Are we ready to go down this path? Now that the embargo has lifted, let me show you some examples. Buckle up.
The images you’ll see in this thread are all straight out of Google Photos after going through Reimagine / Magic Editor. They were never touched up by Photoshop or Lightroom.
On the one hand, this technology becoming ubiquitous feels inevitable. On the other hand, these examples from Welch are disturbing.
At The Verge, Jess Weatherbed writes:
Just because you have the estimable ability to clock when an image is fake doesn’t mean everyone can. Not everyone skulks around on tech forums (we love you all, fellow skulkers), so the typical indicators of AI that seem obvious to us can be easy to miss for those who don’t know what signs to look for — if they’re even there at all.

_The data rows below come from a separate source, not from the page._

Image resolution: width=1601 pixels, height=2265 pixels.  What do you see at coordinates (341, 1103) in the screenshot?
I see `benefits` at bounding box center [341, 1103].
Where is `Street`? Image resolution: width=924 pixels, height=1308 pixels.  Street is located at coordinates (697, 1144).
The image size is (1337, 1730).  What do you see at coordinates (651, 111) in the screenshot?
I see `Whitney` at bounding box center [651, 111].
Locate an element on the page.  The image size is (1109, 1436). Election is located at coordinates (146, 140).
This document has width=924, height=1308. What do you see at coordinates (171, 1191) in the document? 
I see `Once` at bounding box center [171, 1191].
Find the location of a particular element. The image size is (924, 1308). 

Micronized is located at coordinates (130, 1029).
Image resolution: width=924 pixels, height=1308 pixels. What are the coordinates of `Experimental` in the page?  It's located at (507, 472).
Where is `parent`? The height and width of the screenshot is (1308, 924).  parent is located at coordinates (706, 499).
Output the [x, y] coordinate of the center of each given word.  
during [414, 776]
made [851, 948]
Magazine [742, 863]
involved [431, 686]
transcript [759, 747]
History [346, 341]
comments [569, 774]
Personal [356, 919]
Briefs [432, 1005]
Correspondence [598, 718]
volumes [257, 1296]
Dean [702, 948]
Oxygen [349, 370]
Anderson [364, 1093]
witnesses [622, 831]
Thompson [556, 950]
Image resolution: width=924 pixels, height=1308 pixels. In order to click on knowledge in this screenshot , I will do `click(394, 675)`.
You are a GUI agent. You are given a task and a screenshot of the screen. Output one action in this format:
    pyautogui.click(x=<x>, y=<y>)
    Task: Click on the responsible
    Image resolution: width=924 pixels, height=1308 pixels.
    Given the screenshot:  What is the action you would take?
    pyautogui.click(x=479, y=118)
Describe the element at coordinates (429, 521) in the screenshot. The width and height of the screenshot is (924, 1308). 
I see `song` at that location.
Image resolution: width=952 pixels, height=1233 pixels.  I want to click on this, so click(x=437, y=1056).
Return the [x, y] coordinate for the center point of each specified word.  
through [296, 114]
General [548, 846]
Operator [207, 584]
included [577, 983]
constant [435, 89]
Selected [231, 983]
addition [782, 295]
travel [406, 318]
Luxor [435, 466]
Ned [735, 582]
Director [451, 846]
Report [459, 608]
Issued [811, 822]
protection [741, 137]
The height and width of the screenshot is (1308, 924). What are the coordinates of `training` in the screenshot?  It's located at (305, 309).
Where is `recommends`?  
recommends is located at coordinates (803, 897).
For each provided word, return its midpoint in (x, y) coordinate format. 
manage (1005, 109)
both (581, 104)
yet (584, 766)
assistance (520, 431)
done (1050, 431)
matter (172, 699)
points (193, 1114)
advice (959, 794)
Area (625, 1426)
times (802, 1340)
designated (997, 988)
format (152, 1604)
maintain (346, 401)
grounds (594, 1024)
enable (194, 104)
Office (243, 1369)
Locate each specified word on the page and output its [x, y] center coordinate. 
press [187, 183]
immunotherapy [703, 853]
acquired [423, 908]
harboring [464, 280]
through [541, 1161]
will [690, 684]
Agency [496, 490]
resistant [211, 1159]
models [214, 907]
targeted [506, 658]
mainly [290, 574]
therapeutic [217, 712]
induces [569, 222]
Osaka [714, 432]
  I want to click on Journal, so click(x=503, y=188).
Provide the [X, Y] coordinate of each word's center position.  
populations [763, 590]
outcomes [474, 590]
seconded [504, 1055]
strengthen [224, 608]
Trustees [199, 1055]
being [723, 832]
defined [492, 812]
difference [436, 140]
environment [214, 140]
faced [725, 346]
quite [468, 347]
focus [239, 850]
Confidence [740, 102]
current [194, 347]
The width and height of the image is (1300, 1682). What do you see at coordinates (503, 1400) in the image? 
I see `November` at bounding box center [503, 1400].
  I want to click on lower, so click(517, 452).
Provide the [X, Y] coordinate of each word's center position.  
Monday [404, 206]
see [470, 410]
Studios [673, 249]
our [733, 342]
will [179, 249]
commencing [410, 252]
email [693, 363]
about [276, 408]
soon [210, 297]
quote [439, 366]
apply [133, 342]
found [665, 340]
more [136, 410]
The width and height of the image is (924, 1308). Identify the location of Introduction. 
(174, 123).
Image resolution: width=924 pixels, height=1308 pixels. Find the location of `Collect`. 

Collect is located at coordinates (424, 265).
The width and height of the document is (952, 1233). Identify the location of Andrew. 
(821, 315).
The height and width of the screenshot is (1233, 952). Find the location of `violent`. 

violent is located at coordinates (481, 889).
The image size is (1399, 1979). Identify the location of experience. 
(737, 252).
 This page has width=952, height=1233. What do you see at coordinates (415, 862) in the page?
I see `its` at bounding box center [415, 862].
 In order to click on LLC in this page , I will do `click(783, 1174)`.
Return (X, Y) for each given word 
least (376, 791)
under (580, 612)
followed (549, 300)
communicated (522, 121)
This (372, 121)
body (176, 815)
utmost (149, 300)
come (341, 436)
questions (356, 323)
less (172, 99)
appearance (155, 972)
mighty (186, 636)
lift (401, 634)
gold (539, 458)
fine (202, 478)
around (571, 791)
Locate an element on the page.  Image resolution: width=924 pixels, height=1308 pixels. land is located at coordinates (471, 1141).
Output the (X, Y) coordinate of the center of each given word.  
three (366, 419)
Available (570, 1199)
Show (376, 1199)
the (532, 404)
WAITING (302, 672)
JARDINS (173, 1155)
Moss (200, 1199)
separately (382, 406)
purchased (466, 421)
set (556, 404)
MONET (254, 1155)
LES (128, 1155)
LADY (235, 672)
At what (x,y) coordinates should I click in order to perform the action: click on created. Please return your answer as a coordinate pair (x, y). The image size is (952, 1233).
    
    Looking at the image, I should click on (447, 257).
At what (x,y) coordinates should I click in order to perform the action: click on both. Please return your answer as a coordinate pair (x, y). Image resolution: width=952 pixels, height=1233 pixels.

AI is rapidly getting better at producing natural-looking images that don’t have seven fingers or Cronenberg-esque distortions.
Maybe it was easy to spot when the occasional deepfake was dumped into our feeds, but the scale of production has shifted seismically in the last two years alone. It’s incredibly easy to make this stuff, so now it’s fucking everywhere. We are dangerously close to living in a world in which we have to be wary about being deceived by every single image put in front of us.
That’s seemingly where we’re headed. Everyone alive today has grown up in a world where you can’t believe everything you read. Now we need to adapt to a world where that applies just as equally to photos and videos. Trusting the sources of what we believe is becoming more important than ever.